# Excerpt to read:

April 30 , 2009 Your Monthly Source of Community Service-Learning News VOL.6, NO. 7

CSU Students Opt for Alternative Spring Breaks

Fresno State students participating in a flood clean-up with Catholic Charities during spring break.Sonoma State JUMP students in Bernard Parish County assisting with Hurricane Katrina relief.Humboldt State students become familiar with Native American issues in Central Oregan during their alternative spring break experience.

Each year, more CSU students are opting for alternative spring breaks.  Campuses and organizations are offering creative programs to serve communities in need and students are seeing, first hand, how serving and learning can go hand-in-hand.

  • Seventeen Humboldt State students traveled to the central coast of Oregon to serve and learn from the Confederated Tribes of the Coos, Lower Umpqua and Siuslaw, as well as the Winchester Bay and surrounding community.  Through many conversations with tribal members, the students became familiar with some of the issues facing Native American communities.  After traveling by traditional canoe to a site on tribal property, volunteers helped build a campsite and benches.  They also spent time at a campground removing invasive scotch broom from the forest area around the campground, tutored and mentored children at the local Boys and Girls Club afterschool program, gardened and painted a gazebo at Philip’s Park, the only park in the community, and helped move equipment while learning about salmon restoration in the local community.

# Data under study:
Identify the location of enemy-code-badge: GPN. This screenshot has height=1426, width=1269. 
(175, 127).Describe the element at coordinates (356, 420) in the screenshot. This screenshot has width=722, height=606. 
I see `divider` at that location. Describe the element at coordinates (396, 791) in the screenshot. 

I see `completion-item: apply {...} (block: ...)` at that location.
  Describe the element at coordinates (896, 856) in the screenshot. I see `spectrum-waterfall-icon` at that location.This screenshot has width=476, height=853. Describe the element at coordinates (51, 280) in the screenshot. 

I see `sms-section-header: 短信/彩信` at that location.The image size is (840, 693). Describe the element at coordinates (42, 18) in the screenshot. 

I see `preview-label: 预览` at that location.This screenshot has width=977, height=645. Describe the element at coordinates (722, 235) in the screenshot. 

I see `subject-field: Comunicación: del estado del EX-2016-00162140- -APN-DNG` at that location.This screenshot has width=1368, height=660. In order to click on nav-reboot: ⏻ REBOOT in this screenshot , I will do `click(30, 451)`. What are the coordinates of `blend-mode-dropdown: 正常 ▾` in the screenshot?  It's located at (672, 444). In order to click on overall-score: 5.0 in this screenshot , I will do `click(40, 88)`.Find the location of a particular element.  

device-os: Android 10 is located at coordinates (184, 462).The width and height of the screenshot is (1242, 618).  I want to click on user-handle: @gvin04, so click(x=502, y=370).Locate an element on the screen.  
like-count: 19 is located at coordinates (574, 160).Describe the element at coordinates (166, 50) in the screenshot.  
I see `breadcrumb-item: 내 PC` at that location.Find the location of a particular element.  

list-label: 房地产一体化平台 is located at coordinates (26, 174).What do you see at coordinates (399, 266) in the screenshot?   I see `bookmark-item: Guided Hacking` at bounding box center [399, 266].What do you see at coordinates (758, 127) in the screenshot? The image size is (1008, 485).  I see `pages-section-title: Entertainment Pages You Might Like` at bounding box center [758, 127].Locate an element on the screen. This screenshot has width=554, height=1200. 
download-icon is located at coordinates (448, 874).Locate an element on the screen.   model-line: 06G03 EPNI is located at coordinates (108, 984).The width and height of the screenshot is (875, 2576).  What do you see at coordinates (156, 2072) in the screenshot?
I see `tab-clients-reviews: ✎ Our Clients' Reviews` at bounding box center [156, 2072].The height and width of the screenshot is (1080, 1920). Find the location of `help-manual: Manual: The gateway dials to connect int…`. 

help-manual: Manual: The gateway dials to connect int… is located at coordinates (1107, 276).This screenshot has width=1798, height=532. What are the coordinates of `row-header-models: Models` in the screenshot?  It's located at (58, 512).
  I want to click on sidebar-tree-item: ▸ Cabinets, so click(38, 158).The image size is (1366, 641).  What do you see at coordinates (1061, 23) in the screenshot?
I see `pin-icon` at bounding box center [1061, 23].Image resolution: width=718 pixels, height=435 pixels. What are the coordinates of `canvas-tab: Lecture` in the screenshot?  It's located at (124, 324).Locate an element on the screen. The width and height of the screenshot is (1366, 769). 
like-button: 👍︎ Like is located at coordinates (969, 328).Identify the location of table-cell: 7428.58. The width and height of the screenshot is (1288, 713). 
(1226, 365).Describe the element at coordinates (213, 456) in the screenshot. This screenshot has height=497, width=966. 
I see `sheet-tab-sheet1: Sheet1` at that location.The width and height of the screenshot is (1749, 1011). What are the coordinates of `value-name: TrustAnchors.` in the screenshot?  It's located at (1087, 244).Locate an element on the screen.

# Problems and tasks:
1 – Answer these questions using the newsletter:
(a) How many Humboldt State students traveled to the central coast of Oregon?
(b) With which organization did Fresno State students take part in a flood clean-up?
(c) Which park is described as the only park in the community?
2 – Reproduce the newsletter text between "Each year, more" and "can go hand-in-hand.", inclusive, word for word.
The data above comes from a source separate from the newsletter.

# Activity answers:
1 –
(a) Seventeen
(b) Catholic Charities
(c) Philip’s Park

2 –
Each year, more CSU students are opting for alternative spring breaks.  Campuses and organizations are offering creative programs to serve communities in need and students are seeing, first hand, how serving and learning can go hand-in-hand.